Published: 7 February 2011

Abstract

Background

Asian rust (Phakopsora pachyrhizi) is a common disease in Brazilian soybean fields and it is difficult to control. To identify a biochemical candidate with potential to combat this disease, a new chitinase-like xylanase inhibitor protein (XIP) from coffee (Coffea arabica) (CaclXIP) leaves was cloned into the pGAPZα-B vector for expression in Pichia pastoris.

Results

A cDNA encoding a chitinase-like xylanase inhibitor protein (XIP) from coffee (Coffea arabica) (CaclXIP), was isolated from leaves. The amino acid sequence predicts a (β/α)8 topology common to Class III Chitinases (glycoside hydrolase family 18 proteins; GH18), and shares similarity with other GH18 members, although it lacks the glutamic acid residue essential for catalysis, which is replaced by glutamine. CaclXIP was expressed as a recombinant protein in Pichia pastoris. Enzymatic assay showed that purified recombinant CaclXIP had only residual chitinolytic activity. However, it inhibited xylanases from Acrophialophora nainiana by approx. 60% when present at 12:1 (w/w) enzyme:inhibitor ratio.
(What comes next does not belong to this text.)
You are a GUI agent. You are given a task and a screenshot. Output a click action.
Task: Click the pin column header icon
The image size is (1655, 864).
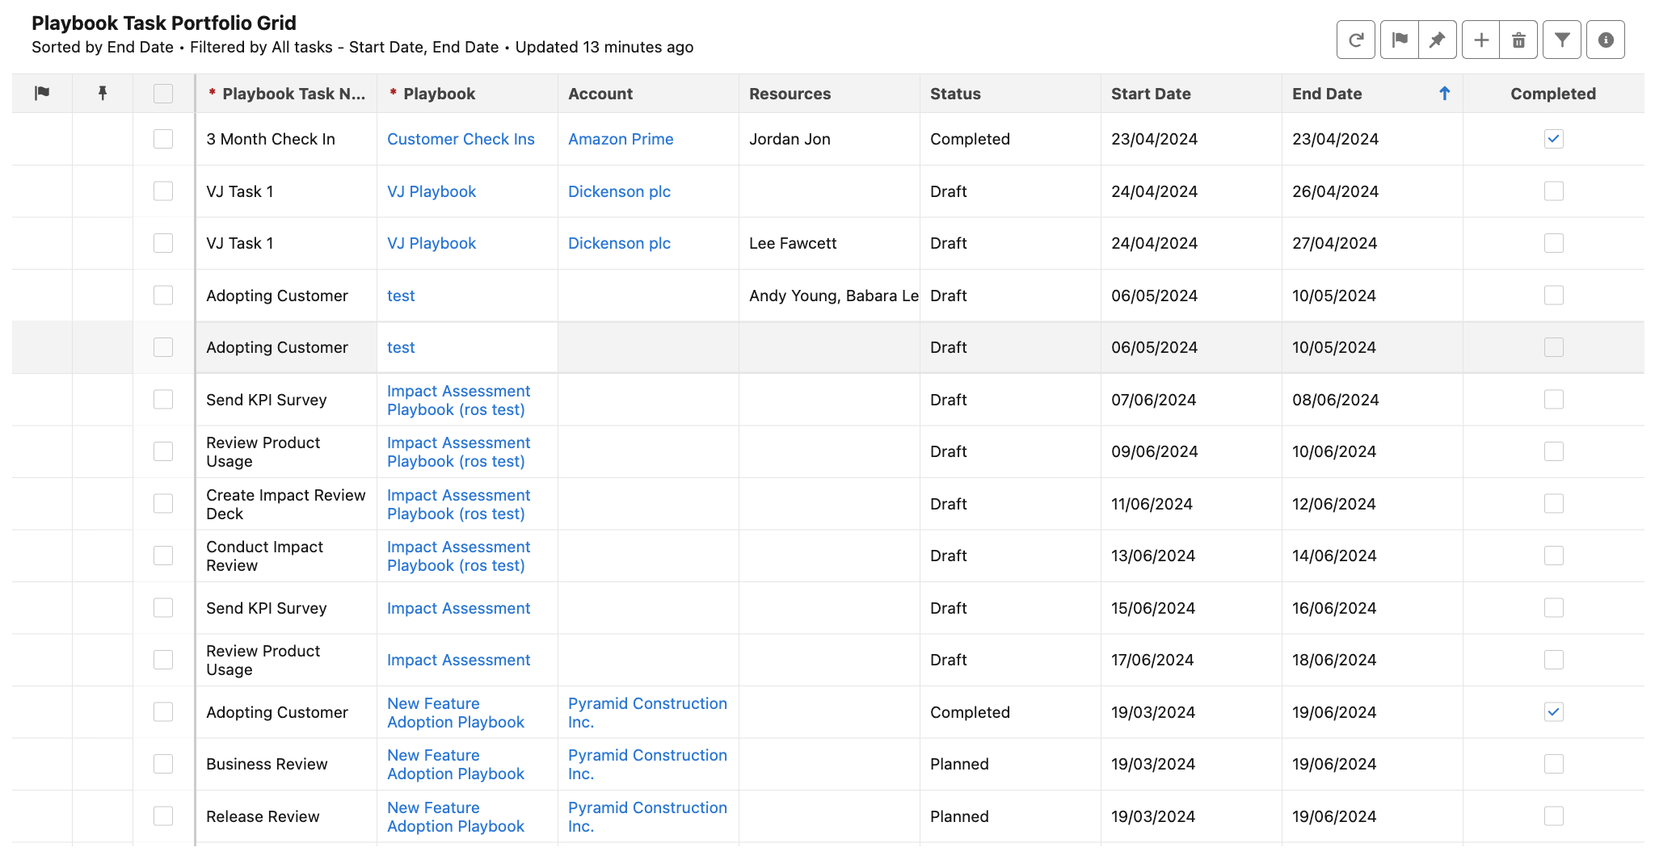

Additionally, CaclXIP at 1.5 μg/μL inhibited the germination of spores of Phakopsora pachyrhizi by 45%.

Conclusions

Our data suggests that CaclXIP belongs to a class of naturally inactive chitinases that have evolved to act in plant cell defence as xylanase inhibitors. Its role on inhibiting germination of fungal spores makes it an eligible candidate gene for the control of Asian rust.